Tepatnya tanggal 15 September 2020 akhirnya Lutfah melakukan diseminasi pertama dengan mendatangi Puncak Sigendol, puncak tertinggi di daerah Purworejo.
Akses untuk sampai ke lokasi cukup menantang, sebab Lutfah bersama rekannya harus menaiki mobil pick up terbuka dengan jalanan yang cukup terjal dan berbatu. “Selain akses lokasi, fasilitas pada tempat saya melakukan diseminasi juga terbatas sehingga materi harus saya cetak untuk para peserta” tambah Lutfah.
“Meskipun perjalanan menantang dan berbahaya, dengan jumlah peserta yang masih belum sesuai harapan saya, tapi saya harus tetap bersemangat” ungkap guru RA Masyithoh Sutoragan.
Sudah hampir setengah tahun lamanya Lutfah terus melakukan diseminasi tatap muka ke berbagai daerah di Purworejo, selama itu juga Lutfah bertemu dengan banyak orang baru diantaranya rekan sesama guru dan orang tua murid di Purworejo.
Lutfah juga berhasil melahirkan karya-karya diantaranya beberapa buku tentang antologi dan sebuah aplikasi pembelajaran inovatif berbasis TIK yang memperkenalkan kegiatan membaca menyenangkan.
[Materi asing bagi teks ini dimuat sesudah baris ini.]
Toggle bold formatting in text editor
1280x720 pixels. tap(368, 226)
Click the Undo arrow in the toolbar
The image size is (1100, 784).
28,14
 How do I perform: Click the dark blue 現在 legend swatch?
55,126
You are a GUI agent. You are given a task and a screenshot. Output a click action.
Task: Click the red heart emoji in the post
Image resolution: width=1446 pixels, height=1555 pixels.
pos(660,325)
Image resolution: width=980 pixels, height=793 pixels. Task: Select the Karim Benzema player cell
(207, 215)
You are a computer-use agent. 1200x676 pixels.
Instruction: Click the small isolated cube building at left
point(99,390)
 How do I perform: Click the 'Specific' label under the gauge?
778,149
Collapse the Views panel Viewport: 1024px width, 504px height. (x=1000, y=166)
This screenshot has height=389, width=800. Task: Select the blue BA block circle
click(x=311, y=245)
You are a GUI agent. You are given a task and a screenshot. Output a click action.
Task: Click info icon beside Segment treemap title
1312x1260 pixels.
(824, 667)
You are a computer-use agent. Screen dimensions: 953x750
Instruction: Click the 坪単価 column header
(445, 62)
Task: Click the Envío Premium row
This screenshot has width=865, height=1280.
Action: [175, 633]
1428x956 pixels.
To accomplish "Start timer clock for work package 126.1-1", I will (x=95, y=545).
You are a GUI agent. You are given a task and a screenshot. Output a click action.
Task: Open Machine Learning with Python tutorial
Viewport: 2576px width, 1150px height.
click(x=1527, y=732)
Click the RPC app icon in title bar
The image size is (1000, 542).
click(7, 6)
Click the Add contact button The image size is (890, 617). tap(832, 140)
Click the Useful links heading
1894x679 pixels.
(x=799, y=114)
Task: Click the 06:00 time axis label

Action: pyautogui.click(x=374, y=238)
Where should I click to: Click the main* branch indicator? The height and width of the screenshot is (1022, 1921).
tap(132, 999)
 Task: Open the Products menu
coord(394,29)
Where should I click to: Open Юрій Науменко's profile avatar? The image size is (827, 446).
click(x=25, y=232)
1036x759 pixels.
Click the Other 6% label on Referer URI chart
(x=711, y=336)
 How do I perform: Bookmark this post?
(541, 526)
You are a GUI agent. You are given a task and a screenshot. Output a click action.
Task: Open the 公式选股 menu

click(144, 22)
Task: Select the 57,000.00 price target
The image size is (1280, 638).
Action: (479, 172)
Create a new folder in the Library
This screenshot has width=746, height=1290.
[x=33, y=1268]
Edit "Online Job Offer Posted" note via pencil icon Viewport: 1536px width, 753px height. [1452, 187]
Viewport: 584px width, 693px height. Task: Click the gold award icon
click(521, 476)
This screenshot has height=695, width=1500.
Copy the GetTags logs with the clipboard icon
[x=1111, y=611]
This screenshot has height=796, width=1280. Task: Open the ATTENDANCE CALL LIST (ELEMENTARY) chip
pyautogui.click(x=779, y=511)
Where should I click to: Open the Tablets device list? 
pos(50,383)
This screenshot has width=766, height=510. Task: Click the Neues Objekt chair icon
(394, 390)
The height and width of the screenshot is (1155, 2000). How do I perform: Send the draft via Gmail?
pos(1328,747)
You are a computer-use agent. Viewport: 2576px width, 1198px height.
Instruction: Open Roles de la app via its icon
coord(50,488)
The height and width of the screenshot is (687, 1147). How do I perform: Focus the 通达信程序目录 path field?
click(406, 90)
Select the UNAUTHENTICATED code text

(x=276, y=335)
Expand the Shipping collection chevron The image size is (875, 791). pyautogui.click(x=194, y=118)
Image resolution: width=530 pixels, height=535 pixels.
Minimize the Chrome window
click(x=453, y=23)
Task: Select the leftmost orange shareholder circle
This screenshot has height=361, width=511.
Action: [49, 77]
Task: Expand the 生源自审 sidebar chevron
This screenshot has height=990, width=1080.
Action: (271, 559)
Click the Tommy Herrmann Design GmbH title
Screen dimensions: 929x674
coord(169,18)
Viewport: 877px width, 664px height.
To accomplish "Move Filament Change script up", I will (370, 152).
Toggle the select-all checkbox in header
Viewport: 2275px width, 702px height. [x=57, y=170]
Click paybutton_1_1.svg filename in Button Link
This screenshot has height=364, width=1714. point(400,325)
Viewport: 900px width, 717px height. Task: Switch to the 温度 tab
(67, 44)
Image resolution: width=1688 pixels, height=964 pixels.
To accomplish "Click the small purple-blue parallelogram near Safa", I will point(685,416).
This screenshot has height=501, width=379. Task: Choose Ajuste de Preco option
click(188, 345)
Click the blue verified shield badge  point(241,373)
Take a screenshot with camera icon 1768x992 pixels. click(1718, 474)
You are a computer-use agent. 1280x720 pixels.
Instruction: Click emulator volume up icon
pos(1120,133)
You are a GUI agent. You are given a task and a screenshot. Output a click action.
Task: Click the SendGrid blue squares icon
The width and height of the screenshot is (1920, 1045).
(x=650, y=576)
Karya-karya ini mendapatkan apresiasi dari Tim Pengawas Guru di Kabupaten Purworejo.
Apresiasi lain juga ia dapatkan dari PSF-SDO sebagai “Diseminator Terinspiratif” karena kegigihannya untuk terus menyebarkan budaya literasi. Pegiat literasi ini berharap jika budaya literasi di Indonesia khususnya di Kabupaten Purworejo bisa terus meningkat guna melahirkan generasi yang berprestasi.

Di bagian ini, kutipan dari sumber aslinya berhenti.